§ TASK SET:
(a) In the text on H₂O₂ production, which statistical test was used to compare the reported and experimentally measured rates in each condition?
(b) Reproduce verbatim the part of the text on H₂O₂ production starting at "Reduction level of" and ending at "SEM, n = 6.".

§ DOCUMENT TEXT:
________________________________________
Reduction level of the reporters for sites I_F and III_Qo in four different experimental conditions. The redox states of NAD(P)H and cytochrome b₅₆₆ were determined in parallel as described in MATERIALS AND METHODS.

Substrate, experimental condition	IF reporter (%reduced NAD(P)H)	IIIQo reporter (%reduced cytochrome b566)
5 mM malate, phosphorylating	20±1	16±2
5 mM malate, non-phosphorylating	30±2	27±7
5 mM glutamate + 5 mM malate, phosphorylating	26±1	23±3
5 mM glutamate + 5 mM malate, non-phosphorylating	85±7	38±5

Values are means ± SEM, n = 6.

The sums of the reported rates of H₂O₂ production were calculated with Eq. 6:

$$v_{H_2{O}_2(\mathit{total})}^{\mathit{reported}}\pm {SE}_{H_2{O}_2(\mathit{total})}^{\mathit{reported}}=(v_{H_2{O}_2(\%\mathit{NAD}(P)H)}^{\mathit{reported}}+v_{H_2{O}_2(\%b_{566})}^{\mathit{reported}})\pm \sqrt{{({SE}_{H_2{O}_2(\%\mathit{NAD}(P)H)}^{\mathit{reported}})}^2+{({SE}_{H_2{O}_2(\%b_{566})}^{\mathit{reported}})}^2}$$ (Eq. 6)

The significance of differences between reported and experimentally measured rates of H₂O₂ production in each experimental condition was tested using Welch’s t-test. Because error propagation was used to include uncertainty in the calibration curve, we could not enter individual data-points for statistical analysis. Instead we used the traits describing the population of data (mean, SEM based on error propagation and number of observations) to calculate if differences were significant (p <0.05).
________________________________________
§ ENTRIES PROVIDED:
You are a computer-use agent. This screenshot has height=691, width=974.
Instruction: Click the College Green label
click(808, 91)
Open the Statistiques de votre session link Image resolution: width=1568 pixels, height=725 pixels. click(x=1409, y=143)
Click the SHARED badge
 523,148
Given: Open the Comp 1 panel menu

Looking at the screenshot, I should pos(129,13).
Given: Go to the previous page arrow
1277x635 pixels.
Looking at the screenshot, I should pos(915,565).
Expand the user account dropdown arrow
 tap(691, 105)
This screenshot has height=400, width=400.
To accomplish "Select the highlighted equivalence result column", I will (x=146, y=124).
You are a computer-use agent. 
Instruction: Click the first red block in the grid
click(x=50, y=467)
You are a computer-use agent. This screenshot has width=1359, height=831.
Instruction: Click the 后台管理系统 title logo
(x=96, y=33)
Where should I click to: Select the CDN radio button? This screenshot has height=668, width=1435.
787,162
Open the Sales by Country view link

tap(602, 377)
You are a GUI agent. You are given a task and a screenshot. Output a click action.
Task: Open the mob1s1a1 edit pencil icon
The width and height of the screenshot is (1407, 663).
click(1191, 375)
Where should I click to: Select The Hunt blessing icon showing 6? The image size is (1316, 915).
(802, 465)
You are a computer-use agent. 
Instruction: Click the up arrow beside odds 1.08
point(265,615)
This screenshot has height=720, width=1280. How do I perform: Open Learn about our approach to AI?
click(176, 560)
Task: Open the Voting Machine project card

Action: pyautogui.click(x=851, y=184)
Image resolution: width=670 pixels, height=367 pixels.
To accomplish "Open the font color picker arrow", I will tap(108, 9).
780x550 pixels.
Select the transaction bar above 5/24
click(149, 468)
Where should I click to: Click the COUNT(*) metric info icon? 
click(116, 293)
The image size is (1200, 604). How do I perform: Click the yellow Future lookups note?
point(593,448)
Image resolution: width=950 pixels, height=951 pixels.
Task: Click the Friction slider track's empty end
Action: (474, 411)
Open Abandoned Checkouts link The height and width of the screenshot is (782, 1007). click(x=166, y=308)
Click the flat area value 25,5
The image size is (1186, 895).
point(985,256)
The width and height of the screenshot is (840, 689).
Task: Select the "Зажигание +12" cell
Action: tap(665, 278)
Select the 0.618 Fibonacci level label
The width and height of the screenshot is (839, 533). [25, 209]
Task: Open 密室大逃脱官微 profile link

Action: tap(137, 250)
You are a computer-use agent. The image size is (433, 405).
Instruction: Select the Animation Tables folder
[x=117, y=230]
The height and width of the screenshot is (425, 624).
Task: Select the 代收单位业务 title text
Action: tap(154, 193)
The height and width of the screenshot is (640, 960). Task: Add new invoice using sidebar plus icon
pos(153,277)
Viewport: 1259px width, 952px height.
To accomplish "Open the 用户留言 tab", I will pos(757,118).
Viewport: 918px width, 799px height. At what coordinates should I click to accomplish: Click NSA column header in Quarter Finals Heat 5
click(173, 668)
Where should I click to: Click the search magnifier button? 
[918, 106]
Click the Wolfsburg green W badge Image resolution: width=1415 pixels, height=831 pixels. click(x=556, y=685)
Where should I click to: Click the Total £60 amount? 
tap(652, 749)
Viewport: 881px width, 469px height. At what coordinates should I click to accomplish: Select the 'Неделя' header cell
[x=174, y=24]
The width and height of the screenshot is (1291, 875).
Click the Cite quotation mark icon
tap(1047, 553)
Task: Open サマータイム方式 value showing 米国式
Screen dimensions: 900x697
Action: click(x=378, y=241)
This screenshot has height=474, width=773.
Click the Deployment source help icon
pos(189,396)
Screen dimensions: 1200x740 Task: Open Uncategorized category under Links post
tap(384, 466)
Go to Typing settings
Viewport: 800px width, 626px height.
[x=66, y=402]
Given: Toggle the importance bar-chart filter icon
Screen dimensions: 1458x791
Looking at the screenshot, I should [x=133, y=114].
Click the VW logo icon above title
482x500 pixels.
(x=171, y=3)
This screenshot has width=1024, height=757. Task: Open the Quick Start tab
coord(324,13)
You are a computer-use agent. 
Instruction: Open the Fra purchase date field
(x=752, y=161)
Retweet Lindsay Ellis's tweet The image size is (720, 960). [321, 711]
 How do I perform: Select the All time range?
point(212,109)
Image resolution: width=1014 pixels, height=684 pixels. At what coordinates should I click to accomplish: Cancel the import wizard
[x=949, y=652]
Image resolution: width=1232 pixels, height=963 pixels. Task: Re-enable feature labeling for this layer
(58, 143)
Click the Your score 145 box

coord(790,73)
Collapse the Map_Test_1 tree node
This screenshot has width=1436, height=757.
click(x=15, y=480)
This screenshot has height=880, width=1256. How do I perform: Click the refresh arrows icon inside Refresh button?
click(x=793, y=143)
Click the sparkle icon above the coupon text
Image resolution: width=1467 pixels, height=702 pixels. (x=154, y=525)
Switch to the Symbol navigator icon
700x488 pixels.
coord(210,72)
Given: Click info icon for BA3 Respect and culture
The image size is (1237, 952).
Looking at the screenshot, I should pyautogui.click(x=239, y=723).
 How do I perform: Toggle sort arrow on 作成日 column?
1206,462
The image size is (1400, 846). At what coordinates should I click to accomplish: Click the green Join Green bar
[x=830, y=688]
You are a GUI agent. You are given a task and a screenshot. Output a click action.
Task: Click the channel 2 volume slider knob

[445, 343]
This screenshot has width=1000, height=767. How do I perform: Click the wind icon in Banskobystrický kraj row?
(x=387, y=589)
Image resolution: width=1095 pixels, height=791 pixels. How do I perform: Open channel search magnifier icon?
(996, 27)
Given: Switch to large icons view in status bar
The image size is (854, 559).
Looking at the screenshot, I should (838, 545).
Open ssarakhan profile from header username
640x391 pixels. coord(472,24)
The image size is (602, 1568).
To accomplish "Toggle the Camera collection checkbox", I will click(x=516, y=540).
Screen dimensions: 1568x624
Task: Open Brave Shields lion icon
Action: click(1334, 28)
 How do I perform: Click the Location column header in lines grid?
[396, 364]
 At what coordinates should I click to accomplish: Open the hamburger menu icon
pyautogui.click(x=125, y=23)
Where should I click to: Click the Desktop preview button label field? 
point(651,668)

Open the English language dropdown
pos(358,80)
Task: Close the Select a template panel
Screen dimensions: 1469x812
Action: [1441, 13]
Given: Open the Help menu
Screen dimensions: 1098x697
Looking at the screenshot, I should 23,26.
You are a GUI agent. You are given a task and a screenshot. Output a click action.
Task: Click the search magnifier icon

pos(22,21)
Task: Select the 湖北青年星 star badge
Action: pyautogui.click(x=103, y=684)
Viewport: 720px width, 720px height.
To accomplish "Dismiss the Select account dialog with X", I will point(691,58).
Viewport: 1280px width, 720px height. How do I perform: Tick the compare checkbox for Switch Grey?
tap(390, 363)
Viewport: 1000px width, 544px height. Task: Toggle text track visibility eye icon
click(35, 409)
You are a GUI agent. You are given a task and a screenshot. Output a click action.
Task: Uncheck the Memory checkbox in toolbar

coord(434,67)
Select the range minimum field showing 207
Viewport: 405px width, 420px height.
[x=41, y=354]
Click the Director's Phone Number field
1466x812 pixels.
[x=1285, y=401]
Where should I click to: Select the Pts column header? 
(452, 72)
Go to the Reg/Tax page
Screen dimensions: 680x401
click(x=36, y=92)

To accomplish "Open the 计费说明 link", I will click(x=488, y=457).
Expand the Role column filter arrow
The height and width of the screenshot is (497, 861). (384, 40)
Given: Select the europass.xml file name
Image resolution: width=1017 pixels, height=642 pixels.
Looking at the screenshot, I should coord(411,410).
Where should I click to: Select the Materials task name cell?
________________________________________
§ SOLUTIONS TO THE PROBLEMS:
(a) Welch’s t-test.

(b)
Reduction level of the reporters for sites I_F and III_Qo in four different experimental conditions. The redox states of NAD(P)H and cytochrome b₅₆₆ were determined in parallel as described in MATERIALS AND METHODS.

Substrate, experimental condition	IF reporter (%reduced NAD(P)H)	IIIQo reporter (%reduced cytochrome b566)
5 mM malate, phosphorylating	20±1	16±2
5 mM malate, non-phosphorylating	30±2	27±7
5 mM glutamate + 5 mM malate, phosphorylating	26±1	23±3
5 mM glutamate + 5 mM malate, non-phosphorylating	85±7	38±5

Values are means ± SEM, n = 6.